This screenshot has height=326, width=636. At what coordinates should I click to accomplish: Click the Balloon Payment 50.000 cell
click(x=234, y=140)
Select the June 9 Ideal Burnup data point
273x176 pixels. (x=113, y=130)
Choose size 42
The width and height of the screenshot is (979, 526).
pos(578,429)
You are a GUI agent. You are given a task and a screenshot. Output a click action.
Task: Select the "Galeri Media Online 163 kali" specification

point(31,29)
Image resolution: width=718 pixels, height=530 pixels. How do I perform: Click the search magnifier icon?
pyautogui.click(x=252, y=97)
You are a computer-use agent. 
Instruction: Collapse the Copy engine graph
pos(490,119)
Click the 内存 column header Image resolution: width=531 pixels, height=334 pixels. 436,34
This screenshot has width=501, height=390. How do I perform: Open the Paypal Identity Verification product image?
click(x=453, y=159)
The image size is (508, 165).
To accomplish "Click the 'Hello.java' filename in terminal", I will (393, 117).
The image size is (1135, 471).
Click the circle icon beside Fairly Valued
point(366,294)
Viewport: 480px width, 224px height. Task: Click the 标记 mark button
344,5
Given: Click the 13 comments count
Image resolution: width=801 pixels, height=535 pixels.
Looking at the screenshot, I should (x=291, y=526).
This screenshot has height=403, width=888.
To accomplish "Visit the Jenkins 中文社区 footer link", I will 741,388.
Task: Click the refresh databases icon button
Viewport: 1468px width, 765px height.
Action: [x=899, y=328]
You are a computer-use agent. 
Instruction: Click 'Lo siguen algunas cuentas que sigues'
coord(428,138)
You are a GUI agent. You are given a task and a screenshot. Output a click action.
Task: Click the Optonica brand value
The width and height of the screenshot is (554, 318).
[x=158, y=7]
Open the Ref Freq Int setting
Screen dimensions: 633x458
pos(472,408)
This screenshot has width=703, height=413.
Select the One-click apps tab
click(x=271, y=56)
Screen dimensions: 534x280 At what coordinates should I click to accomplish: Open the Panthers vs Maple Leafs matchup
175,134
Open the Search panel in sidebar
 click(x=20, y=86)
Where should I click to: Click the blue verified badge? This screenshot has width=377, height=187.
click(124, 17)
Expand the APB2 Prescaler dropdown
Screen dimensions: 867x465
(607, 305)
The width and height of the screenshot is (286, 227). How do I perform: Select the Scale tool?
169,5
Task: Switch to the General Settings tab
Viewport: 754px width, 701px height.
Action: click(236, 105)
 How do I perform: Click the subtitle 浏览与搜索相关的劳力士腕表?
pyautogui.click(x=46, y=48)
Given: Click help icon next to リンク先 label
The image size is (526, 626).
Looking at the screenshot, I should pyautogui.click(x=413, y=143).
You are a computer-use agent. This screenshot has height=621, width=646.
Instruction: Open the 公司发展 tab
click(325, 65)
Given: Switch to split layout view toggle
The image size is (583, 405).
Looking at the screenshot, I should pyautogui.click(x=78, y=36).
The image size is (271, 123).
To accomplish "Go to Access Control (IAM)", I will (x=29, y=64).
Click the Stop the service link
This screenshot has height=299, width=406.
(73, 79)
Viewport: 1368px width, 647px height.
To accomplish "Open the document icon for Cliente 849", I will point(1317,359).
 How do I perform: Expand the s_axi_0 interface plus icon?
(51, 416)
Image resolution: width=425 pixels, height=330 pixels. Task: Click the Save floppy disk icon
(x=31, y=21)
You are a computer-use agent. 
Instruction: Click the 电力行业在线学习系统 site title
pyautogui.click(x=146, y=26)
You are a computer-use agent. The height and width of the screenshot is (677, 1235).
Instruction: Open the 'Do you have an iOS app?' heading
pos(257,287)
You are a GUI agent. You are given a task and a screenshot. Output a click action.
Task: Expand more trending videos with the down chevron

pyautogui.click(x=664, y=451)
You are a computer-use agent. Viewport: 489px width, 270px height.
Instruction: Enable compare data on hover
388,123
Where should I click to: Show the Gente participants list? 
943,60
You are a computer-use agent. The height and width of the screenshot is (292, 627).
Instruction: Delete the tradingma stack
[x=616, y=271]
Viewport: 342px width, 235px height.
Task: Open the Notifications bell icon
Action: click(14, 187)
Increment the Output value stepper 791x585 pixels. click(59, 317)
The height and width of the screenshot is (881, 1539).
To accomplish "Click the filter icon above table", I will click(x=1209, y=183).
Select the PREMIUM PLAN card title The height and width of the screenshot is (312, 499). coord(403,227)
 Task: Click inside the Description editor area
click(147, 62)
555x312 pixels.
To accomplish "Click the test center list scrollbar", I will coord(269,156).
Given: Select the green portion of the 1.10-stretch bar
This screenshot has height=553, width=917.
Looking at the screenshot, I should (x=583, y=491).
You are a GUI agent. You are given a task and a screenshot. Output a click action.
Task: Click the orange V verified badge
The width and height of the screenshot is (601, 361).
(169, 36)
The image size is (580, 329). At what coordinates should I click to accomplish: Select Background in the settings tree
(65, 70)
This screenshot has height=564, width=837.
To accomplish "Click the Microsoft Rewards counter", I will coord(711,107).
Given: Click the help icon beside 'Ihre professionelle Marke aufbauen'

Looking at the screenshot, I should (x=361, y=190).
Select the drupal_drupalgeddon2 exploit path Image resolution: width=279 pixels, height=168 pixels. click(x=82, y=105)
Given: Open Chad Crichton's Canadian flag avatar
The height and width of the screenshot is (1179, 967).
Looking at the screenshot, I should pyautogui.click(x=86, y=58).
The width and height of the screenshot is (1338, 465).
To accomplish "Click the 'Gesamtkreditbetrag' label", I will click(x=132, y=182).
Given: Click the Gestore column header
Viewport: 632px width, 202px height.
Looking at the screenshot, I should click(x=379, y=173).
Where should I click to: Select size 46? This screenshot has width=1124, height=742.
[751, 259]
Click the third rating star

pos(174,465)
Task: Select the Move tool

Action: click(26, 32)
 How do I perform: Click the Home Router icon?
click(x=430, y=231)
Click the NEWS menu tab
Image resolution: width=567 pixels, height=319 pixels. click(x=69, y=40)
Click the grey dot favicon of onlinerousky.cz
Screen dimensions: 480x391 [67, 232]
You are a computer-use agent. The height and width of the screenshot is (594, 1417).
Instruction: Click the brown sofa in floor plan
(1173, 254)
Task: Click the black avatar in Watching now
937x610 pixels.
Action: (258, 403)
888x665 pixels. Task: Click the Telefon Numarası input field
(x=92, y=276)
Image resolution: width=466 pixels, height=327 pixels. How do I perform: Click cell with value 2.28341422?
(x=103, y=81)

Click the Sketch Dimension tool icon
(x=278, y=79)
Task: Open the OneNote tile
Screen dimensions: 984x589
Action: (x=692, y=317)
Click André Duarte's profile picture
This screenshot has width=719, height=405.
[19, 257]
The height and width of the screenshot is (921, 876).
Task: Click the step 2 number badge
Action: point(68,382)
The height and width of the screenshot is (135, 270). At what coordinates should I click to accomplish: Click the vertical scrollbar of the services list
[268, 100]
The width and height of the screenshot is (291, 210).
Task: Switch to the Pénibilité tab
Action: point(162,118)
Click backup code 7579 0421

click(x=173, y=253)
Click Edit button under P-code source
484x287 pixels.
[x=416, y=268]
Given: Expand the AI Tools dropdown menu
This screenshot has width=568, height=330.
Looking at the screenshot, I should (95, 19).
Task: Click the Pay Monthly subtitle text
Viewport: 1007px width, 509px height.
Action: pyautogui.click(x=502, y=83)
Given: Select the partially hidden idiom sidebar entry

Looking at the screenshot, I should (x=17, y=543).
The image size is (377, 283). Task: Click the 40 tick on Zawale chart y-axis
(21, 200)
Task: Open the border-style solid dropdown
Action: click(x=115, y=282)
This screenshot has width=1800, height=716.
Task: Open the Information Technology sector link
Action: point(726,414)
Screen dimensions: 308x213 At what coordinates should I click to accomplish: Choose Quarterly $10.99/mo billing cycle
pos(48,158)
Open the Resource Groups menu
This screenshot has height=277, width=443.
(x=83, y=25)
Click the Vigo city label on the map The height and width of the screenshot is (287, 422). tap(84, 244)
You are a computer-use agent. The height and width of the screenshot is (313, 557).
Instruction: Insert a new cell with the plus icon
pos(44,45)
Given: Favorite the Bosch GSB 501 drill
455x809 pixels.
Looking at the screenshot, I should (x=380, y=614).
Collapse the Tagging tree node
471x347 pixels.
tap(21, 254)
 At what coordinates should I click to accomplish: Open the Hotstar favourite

##############################

Everything in the material above from the line that has "Viewport: 1368px width, 647px height." through the line that has "is (292, 627)." must be duplicated exactly, with no other lines given.

Viewport: 1368px width, 647px height.
To accomplish "Open the document icon for Cliente 849", I will point(1317,359).
 How do I perform: Expand the s_axi_0 interface plus icon?
(51, 416)
Image resolution: width=425 pixels, height=330 pixels. Task: Click the Save floppy disk icon
(x=31, y=21)
You are a computer-use agent. 
Instruction: Click the 电力行业在线学习系统 site title
pyautogui.click(x=146, y=26)
You are a computer-use agent. The height and width of the screenshot is (677, 1235).
Instruction: Open the 'Do you have an iOS app?' heading
pos(257,287)
You are a GUI agent. You are given a task and a screenshot. Output a click action.
Task: Expand more trending videos with the down chevron

pyautogui.click(x=664, y=451)
You are a computer-use agent. Viewport: 489px width, 270px height.
Instruction: Enable compare data on hover
388,123
Where should I click to: Show the Gente participants list? 
943,60
You are a computer-use agent. The height and width of the screenshot is (292, 627).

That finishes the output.